------ Information given ------

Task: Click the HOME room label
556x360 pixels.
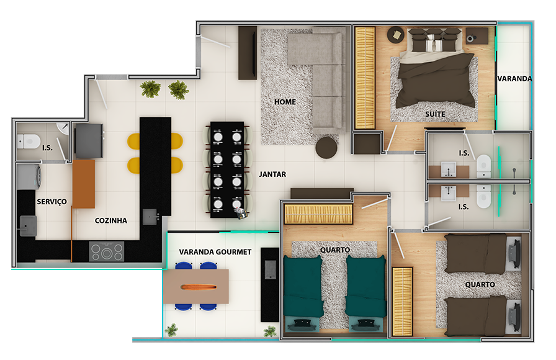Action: [285, 102]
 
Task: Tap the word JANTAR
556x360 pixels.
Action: [272, 174]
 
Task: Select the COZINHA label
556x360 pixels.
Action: [111, 220]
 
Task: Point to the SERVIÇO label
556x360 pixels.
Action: [52, 202]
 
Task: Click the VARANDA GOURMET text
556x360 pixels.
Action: [215, 252]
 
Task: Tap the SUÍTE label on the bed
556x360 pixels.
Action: [436, 114]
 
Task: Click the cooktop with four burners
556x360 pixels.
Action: [107, 251]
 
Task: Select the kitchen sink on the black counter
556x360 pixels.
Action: [150, 217]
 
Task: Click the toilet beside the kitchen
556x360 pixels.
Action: [29, 142]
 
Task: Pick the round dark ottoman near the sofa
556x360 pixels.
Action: [326, 148]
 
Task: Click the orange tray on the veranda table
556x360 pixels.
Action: [199, 287]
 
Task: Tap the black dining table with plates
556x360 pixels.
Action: [227, 170]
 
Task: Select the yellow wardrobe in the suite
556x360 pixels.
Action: [365, 78]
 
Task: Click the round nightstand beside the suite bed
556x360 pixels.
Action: [396, 35]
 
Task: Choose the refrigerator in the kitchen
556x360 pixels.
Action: [89, 141]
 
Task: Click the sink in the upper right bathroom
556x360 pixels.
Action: [449, 169]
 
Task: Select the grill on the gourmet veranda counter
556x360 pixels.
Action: [270, 270]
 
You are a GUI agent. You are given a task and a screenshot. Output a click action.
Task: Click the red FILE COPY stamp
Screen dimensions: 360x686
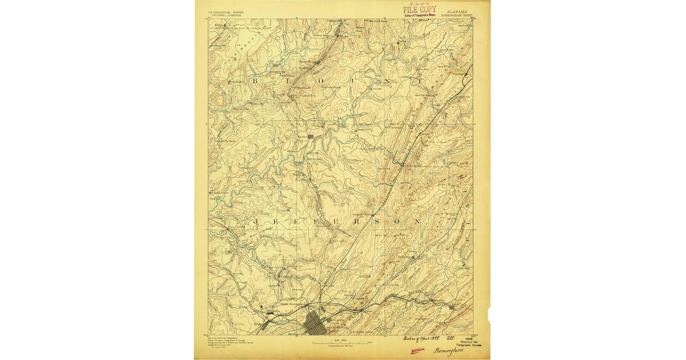click(420, 9)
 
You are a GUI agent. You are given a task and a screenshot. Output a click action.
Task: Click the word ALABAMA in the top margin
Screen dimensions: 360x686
click(456, 10)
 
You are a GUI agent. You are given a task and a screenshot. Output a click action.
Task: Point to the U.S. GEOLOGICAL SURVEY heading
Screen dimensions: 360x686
click(226, 10)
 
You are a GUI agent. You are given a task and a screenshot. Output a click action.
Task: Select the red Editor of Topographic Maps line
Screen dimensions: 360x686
click(420, 14)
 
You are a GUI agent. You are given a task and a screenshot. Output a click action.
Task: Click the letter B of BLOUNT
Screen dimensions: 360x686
click(255, 82)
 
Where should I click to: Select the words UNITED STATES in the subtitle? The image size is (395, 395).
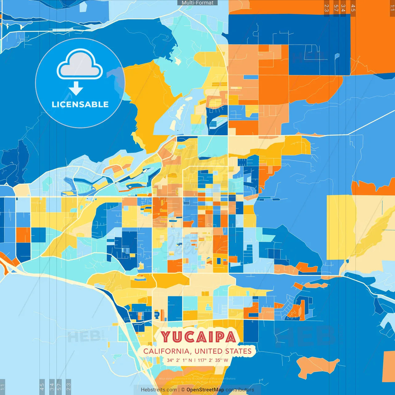(x=223, y=351)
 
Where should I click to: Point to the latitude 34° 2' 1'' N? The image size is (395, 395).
(x=179, y=360)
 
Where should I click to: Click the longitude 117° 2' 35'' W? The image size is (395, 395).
(x=213, y=360)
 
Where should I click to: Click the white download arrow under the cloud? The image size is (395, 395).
(x=76, y=89)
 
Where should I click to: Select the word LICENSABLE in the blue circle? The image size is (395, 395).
(x=80, y=104)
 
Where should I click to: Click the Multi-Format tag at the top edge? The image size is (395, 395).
(x=198, y=3)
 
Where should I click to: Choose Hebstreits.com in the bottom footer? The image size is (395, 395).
(x=159, y=390)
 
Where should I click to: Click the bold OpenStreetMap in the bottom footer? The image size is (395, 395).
(x=205, y=390)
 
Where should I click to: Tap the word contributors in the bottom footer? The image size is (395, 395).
(x=240, y=390)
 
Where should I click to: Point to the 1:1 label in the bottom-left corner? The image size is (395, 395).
(x=2, y=387)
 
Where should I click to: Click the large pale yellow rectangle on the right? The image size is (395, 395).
(x=341, y=227)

------

Given problem> Transcribe all of the lines above word for word, leaving out the pictures.

Result>
Task: Click the HOME room label
556x360 pixels.
Action: [285, 102]
 
Task: Tap the word JANTAR
556x360 pixels.
Action: [272, 174]
 
Task: Select the COZINHA label
556x360 pixels.
Action: [111, 220]
 
Task: Point to the SERVIÇO label
556x360 pixels.
Action: [52, 202]
 
Task: Click the VARANDA GOURMET text
556x360 pixels.
Action: [215, 252]
 
Task: Tap the SUÍTE label on the bed
556x360 pixels.
Action: [436, 114]
 
Task: Click the cooktop with four burners
556x360 pixels.
Action: [107, 251]
 
Task: Select the kitchen sink on the black counter
556x360 pixels.
Action: [150, 217]
 
Task: Click the toilet beside the kitchen
556x360 pixels.
Action: [29, 142]
 
Task: Pick the round dark ottoman near the sofa
556x360 pixels.
Action: [326, 148]
 
Task: Click the orange tray on the veranda table
556x360 pixels.
Action: [199, 287]
 
Task: Tap the black dining table with plates
556x360 pixels.
Action: [227, 170]
 
Task: Select the yellow wardrobe in the suite
556x360 pixels.
Action: [365, 78]
 
Task: Click the round nightstand beside the suite bed
556x360 pixels.
Action: [396, 35]
 
Task: Choose the refrigerator in the kitchen
556x360 pixels.
Action: [89, 141]
 
Task: Click the sink in the upper right bathroom
556x360 pixels.
Action: [449, 169]
 
Task: Select the grill on the gourmet veranda counter
556x360 pixels.
Action: [270, 270]
 
You are a GUI agent. You are given a task and a screenshot. Output a click action.
Task: Click the red FILE COPY stamp
Screen dimensions: 360x686
click(420, 9)
 
You are a GUI agent. You are given a task and a screenshot. Output a click action.
Task: Click the word ALABAMA in the top margin
Screen dimensions: 360x686
click(456, 10)
 
You are a GUI agent. You are given a task and a screenshot. Output a click action.
Task: Point to the U.S. GEOLOGICAL SURVEY heading
Screen dimensions: 360x686
click(226, 10)
 
You are a GUI agent. You are given a task and a screenshot. Output a click action.
Task: Select the red Editor of Topographic Maps line
Screen dimensions: 360x686
click(420, 14)
 
You are a GUI agent. You are given a task and a screenshot. Output a click action.
Task: Click the letter B of BLOUNT
Screen dimensions: 360x686
click(255, 82)
 
Where should I click to: Select the words UNITED STATES in the subtitle? The image size is (395, 395).
(x=223, y=351)
 
Where should I click to: Point to the latitude 34° 2' 1'' N? The image size is (395, 395).
(x=179, y=360)
 
Where should I click to: Click the longitude 117° 2' 35'' W? The image size is (395, 395).
(x=213, y=360)
 
Where should I click to: Click the white download arrow under the cloud? The image size is (395, 395).
(x=76, y=89)
 
Where should I click to: Select the word LICENSABLE in the blue circle? The image size is (395, 395).
(x=80, y=104)
 
Where should I click to: Click the Multi-Format tag at the top edge? The image size is (395, 395).
(x=198, y=3)
 
Where should I click to: Choose Hebstreits.com in the bottom footer? The image size is (395, 395).
(x=159, y=390)
 
Where should I click to: Click the bold OpenStreetMap in the bottom footer? The image size is (395, 395).
(x=205, y=390)
 
Where should I click to: Tap the word contributors in the bottom footer? The image size is (395, 395).
(x=240, y=390)
 
Where should I click to: Point to the 1:1 label in the bottom-left corner? The image size is (395, 395).
(x=2, y=387)
 
Where should I click to: Click the large pale yellow rectangle on the right? The image size is (395, 395).
(x=341, y=227)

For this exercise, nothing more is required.